How the antis and the hurrah-boys settled the affair among them, I did not care to inquire. I was engrossed by the novelties and charms of a new being, and willing to forget that such a poor devil as Sheppard Lee had ever existed.


[CHAPTER V.]

THE TRUE MEANING OF THE WORD PODAGRA.


Let the reader judge of my transport, when my elegant new barouche and splendid pair of horses, that cost me a thousand dollars, drew up before my house in Chestnut-street. I stood upon the kerb-stone and surveyed it from top to bottom. The marble of the steps, basement, and window-sills was white as snow, and the bricks were redder than roses. The windows were of plate glass, and within them were curtains of crimson damask, fronted with hangings of white lace, as fine and lovely as a bride's veil of true Paris blonde; and a great bouquet of dahlias, wreathed around a blooming rose, glittered in each. It was evidently the house of a man of wealth and figure.

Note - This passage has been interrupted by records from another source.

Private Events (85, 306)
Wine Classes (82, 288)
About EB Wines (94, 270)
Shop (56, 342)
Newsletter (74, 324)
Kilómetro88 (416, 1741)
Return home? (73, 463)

The neighbourhood, it was equally manifest, was of the highest vogue and distinction: on one side was the dwelling of a fashionable tailor, who built a house out of every ten coats that he cut; on the other side was the residence of a retired tavern-keeper; and right opposite, on the other side of the street, was the mansion of one of the first aristocrats in the town, who had had neither a tailor nor a tavern-keeper in the family for a space of three full generations. There was no end to the genteel people in my neighbourhood; here was the house of a firstrate lawyer, there of a shop-keeper who had not sold any thing by retail for ten years; here a Croesus of a carpenter who turned up his nose at the aristocrat, and there a Plutus of a note-shaver who looked with contempt on the gentleman of chips. In short, my house was in a highly fashionable neighbourhood; and I felt, as I mounted my marble steps, that Jack Higginson, the brewer (as my brother Tim always called me), was as genteel a fellow among them as you would find of a summer's day.